(Stored data entries)
=====

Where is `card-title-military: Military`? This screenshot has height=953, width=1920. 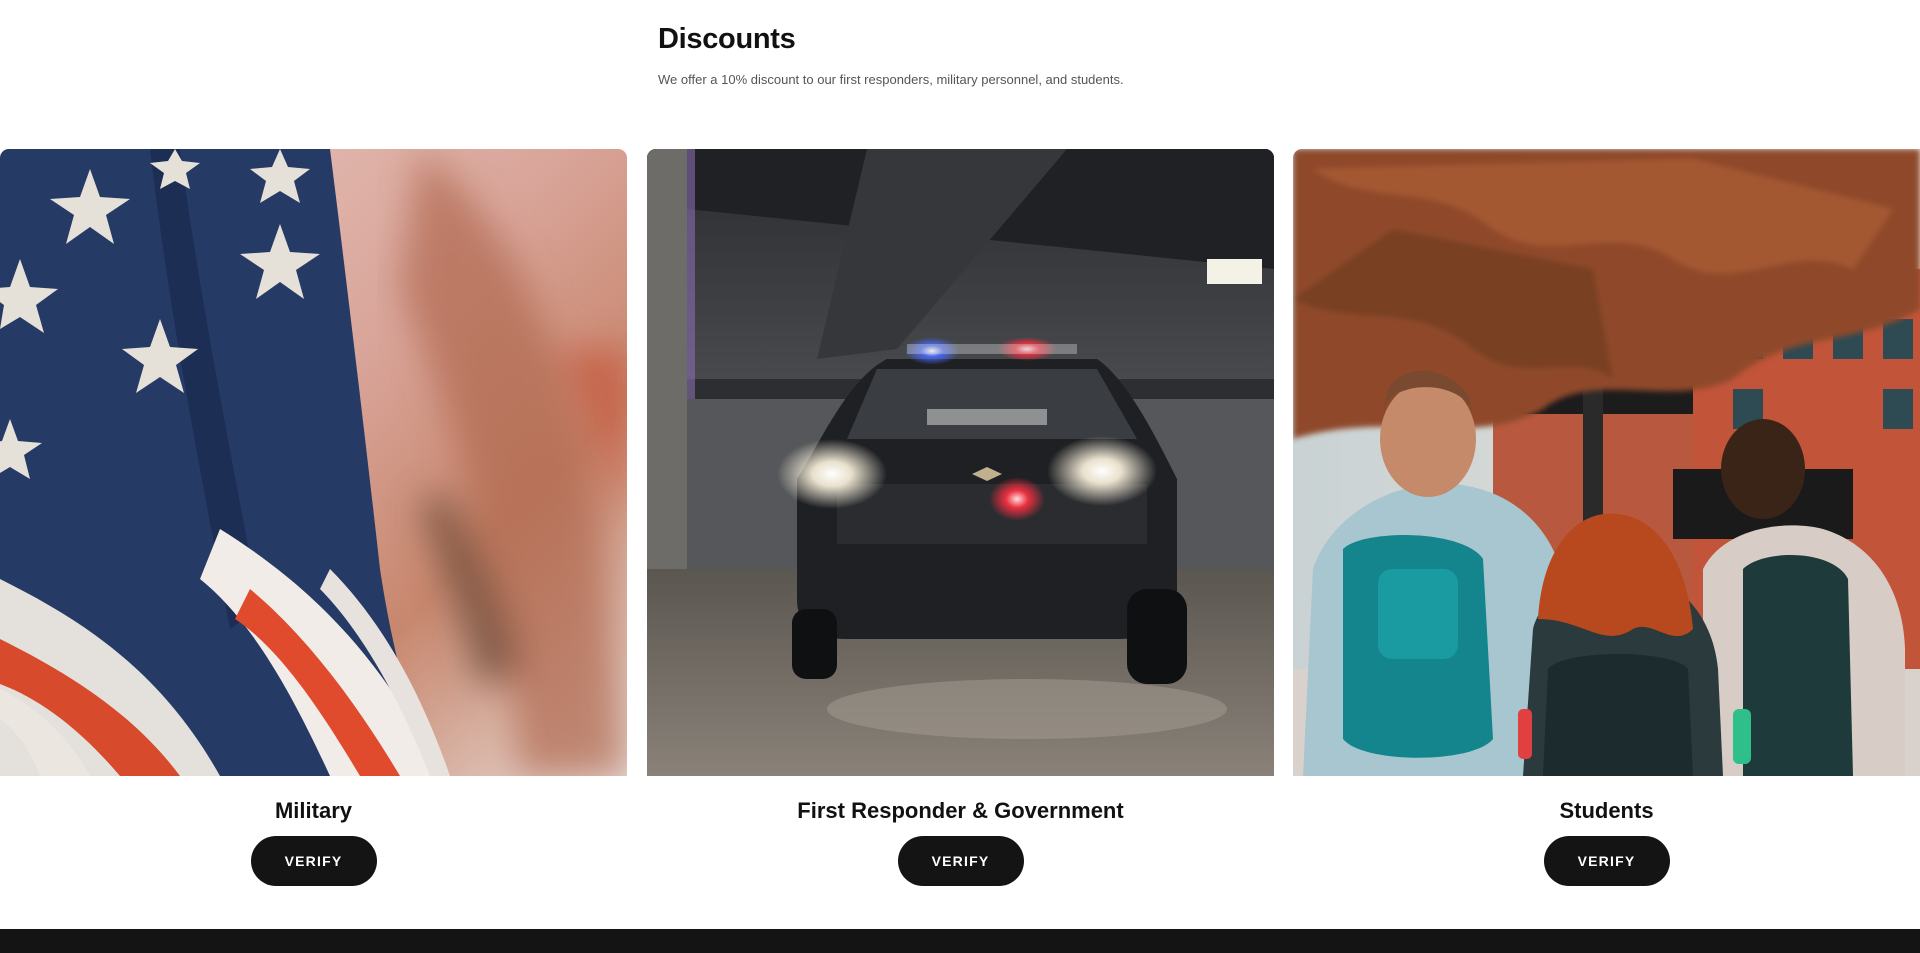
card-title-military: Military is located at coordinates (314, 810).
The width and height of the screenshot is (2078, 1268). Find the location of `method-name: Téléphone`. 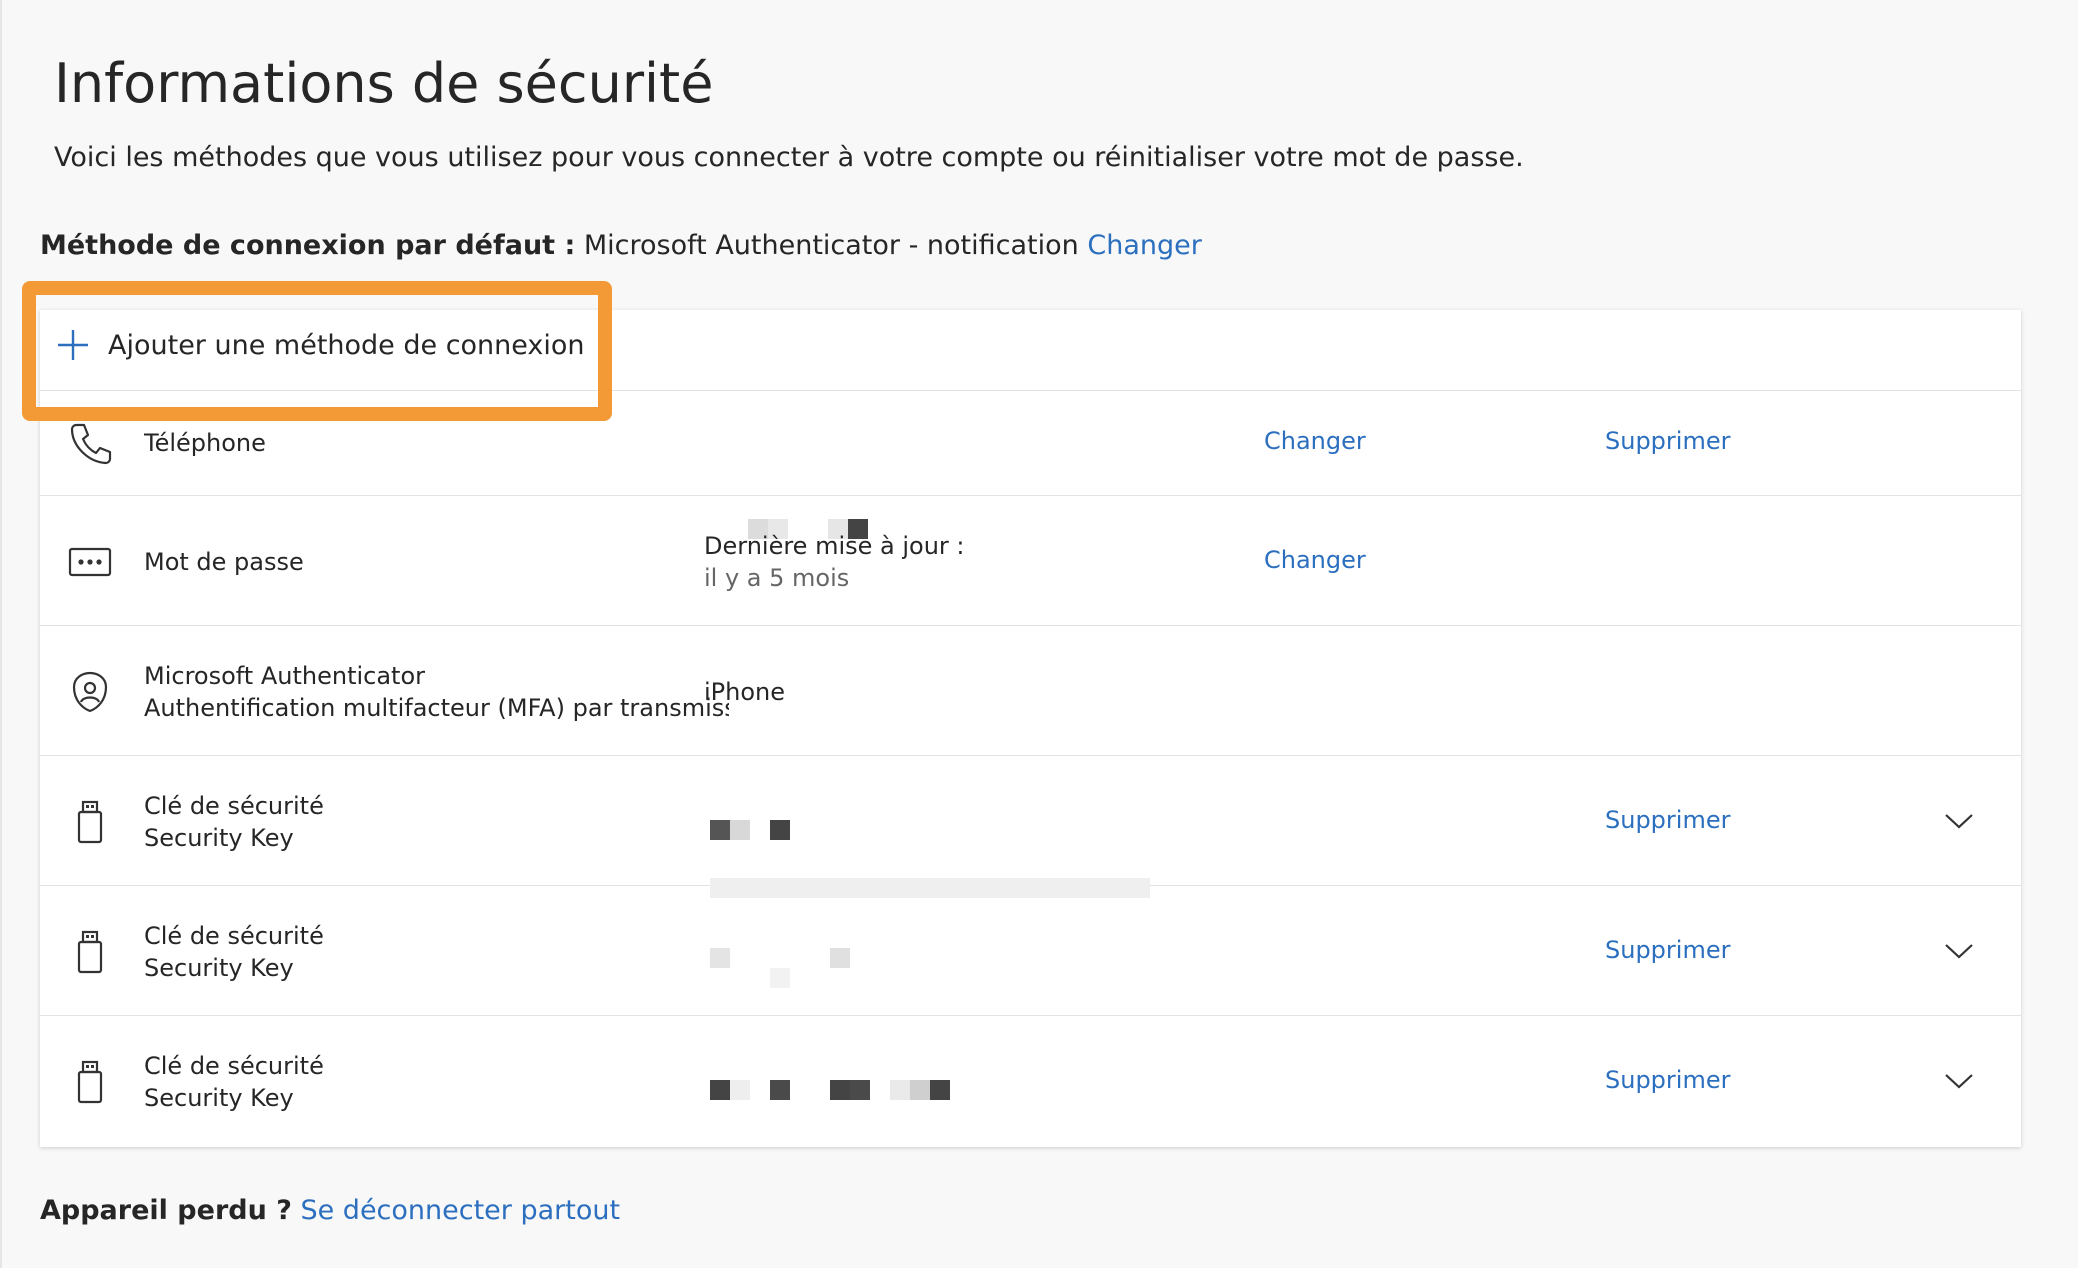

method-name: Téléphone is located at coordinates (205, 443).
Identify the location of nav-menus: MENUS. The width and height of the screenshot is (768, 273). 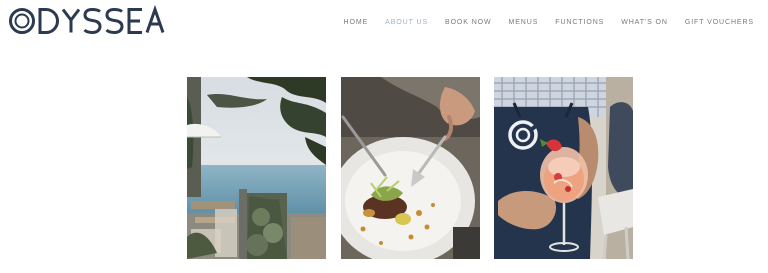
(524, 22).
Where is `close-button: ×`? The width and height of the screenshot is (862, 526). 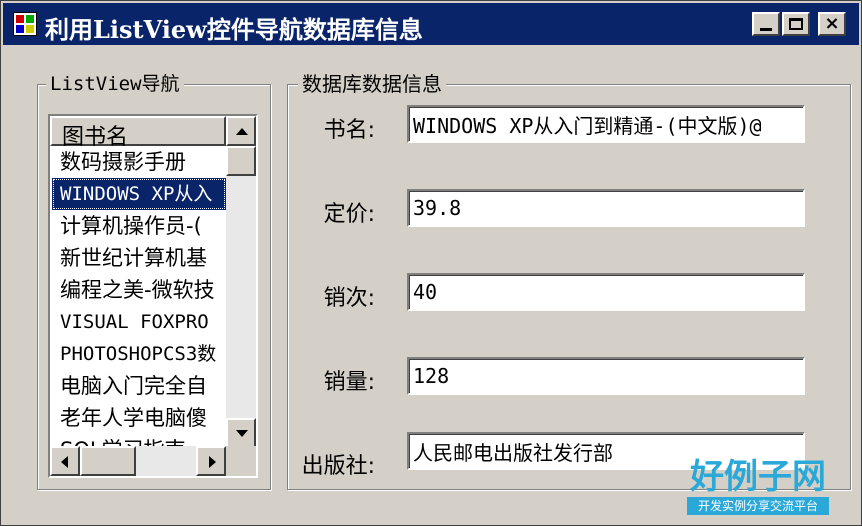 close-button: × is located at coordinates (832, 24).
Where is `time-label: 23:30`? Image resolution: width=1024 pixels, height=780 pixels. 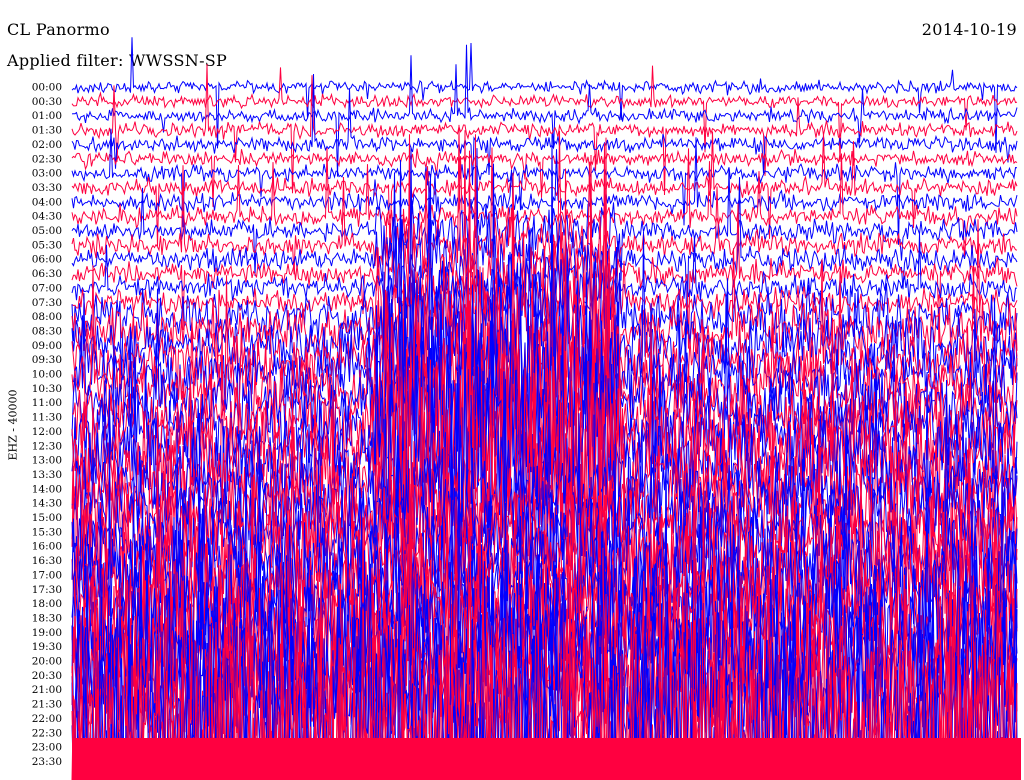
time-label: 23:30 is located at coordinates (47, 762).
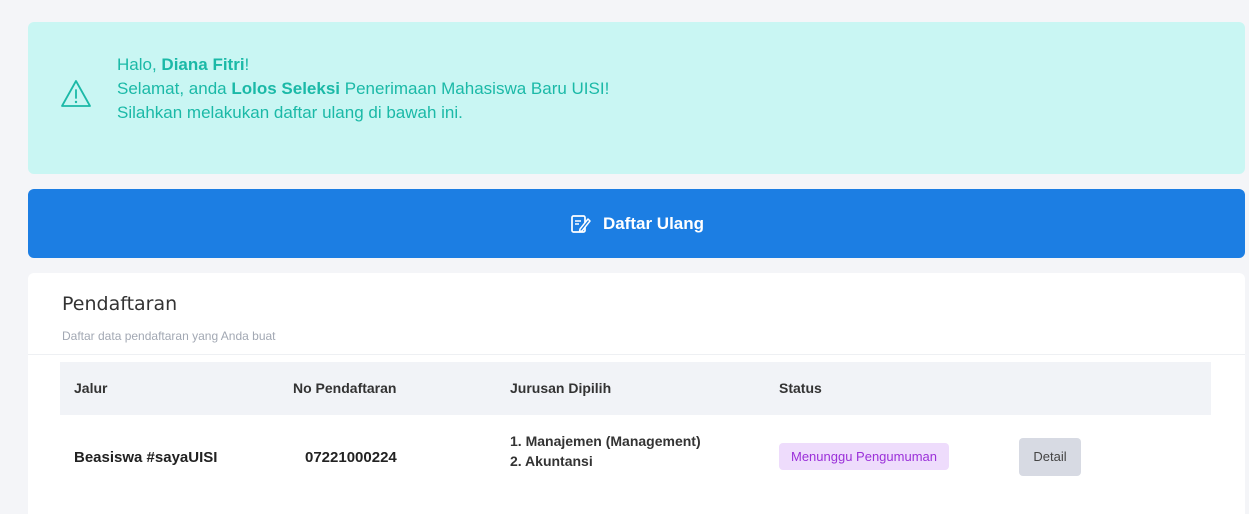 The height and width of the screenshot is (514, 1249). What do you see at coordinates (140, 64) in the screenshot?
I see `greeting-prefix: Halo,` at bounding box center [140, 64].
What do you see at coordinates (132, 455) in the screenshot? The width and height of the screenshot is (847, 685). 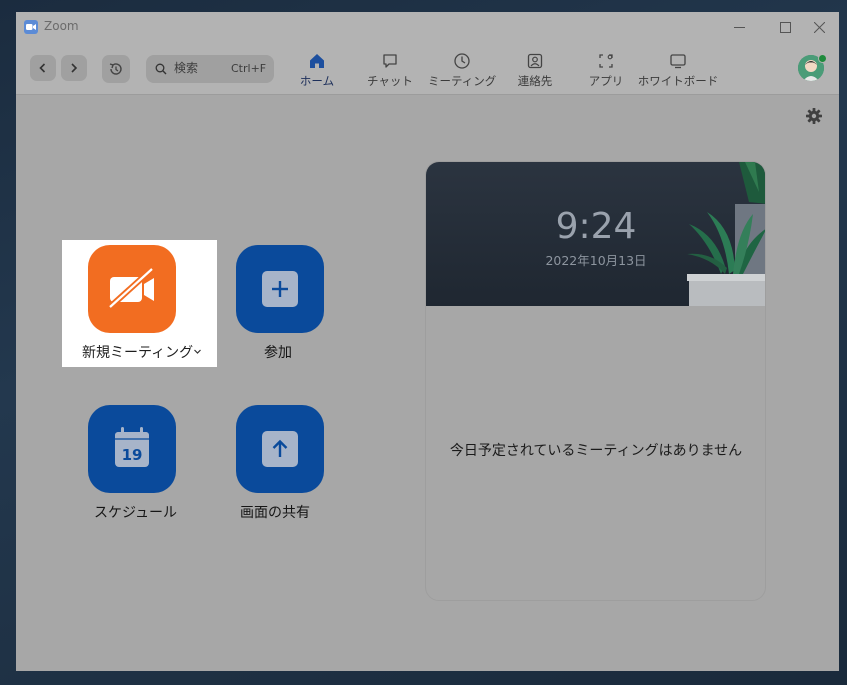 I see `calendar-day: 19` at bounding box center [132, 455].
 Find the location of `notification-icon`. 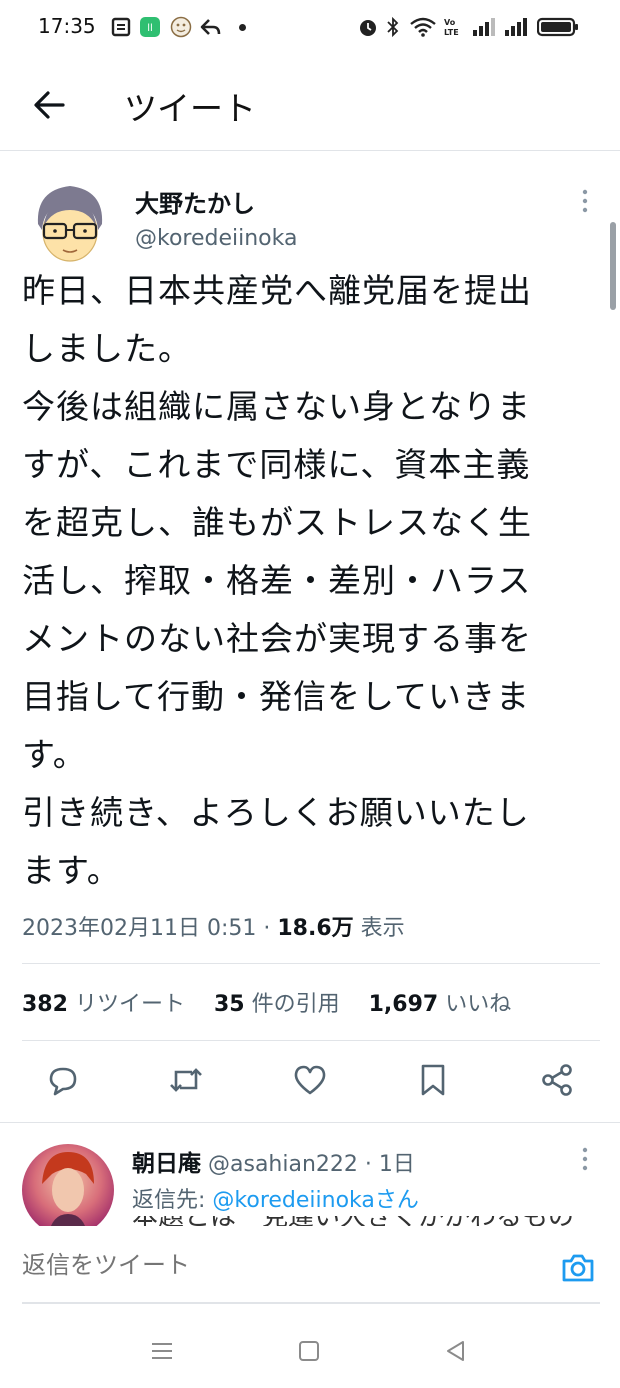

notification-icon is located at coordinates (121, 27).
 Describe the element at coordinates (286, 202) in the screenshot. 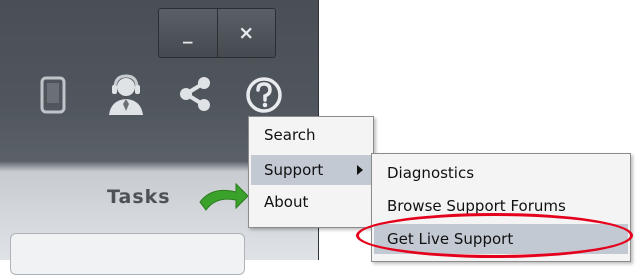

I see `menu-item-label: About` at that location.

=====

- _Task statement_:
Can you turn everything from the line containing "Describe the element" down to the last line into a numbered list, skipping blank lines and leaving the pictures out?

- _Response to this exercise_:
1.  Describe the element at coordinates (286, 202) in the screenshot. 
2. I see `menu-item-label: About` at that location.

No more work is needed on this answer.